“I’ve really had a very nice childhood up until the point when my dad was arrested. I remember him leaving for Prague and being arrested at the main station. On 7 November they suddenly came over to do a house search. They arrived and we had no idea what was going on. They searched through the apartment, throwing out all our things, going through books. When we returned from school at around 2 p.m. we wanted to eat. They said: ‘They won’t die of hunger for once.’ This is what they said. When we wanted to go to the bathroom a secret policeman would always have to accompany us and supervise. I went with my mum and stood in the door so that she wouldn’t be so exposed. It was horrible. Really, those times were horrible.”

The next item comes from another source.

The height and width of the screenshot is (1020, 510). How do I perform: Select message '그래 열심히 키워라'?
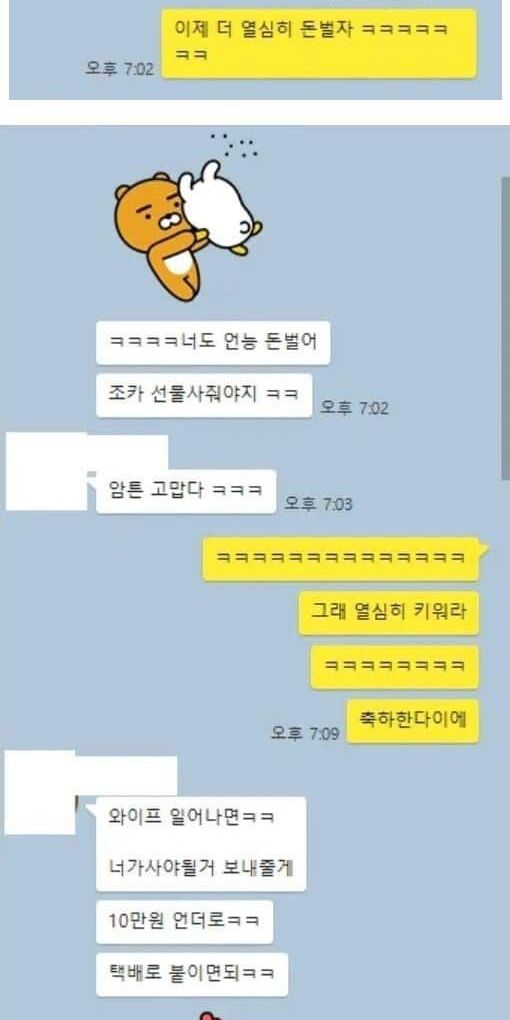(x=388, y=613)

“My dad had spent his first nine months in solitary confinement in České Budějovice. When they returned from the nick they had to commit to not speaking about anything they witnessed or they would have locked them up again. So I don’t remember much from that time because my dad hadn’t spoken up. And when I got married I worried about different things. I just remember dad saying that when he was in the confinement there was an open window in his cell through which some smelly air from the Větřní paper mill blew in. Suddenly, he heard someone behind the door say: ‘This one had eaten’ [‘Ten jed.‘] As he was stressed out he thought they were talking about him getting poisoned [poison = jed] and that this was the end of his life. But in fact the wardens talked about food.”

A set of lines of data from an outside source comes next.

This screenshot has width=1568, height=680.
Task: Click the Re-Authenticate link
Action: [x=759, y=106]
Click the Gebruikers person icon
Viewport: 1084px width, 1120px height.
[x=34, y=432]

Lidmila Rajbrová, née Fialová, was born on 2 May 1939 in Strážov in the Bohemian Forest into a Catholic family. Her father Karel Fiala worked as a teacher and was an active member of the Czechoslovak People‘s Party. During WW II both of Lidmila‘s parents collaborated with the resistance and helped people cross the border. After the February 1948 communist putsch Karel Fiala was deprived of all his posts in the party. In 1952 he was suddenly arrested and sentenced for alleged conspiracy with Vatican and high treason to six years in prison. He had served his time in Valdice and Mírov where he had met Gustáv Husák, the future Czechoslovak president. Lidmila and her four younger siblings grew up with their mum only. They were able to hold out thanks to the help of their neighbors and relatives. While Lidmila could graduate from a medical school in Strakonice, her siblings were only allowed to attend vocational schooling. She then worked in the Strakonice hospital and following her 1961 wedding in Prague‘s Vršovice hospital. Her father was released from prison in 1958. He never talked much about his time there because he had to swear to remain silent. In 1968 the family asked for his judicial rehabilitation but these efforts were quashed with the arrival of Soviet tanks. Ever since late-1960s up until retirement Lidmila worked in the Post Newspaper Service. Karel Fiala died in 1982 but his wife Klotilda lived to see his rehabilitation in 1990. Lidmila Rajbrová had two children and three grandchildren. She lived in Prague. She died on September 14, 2024.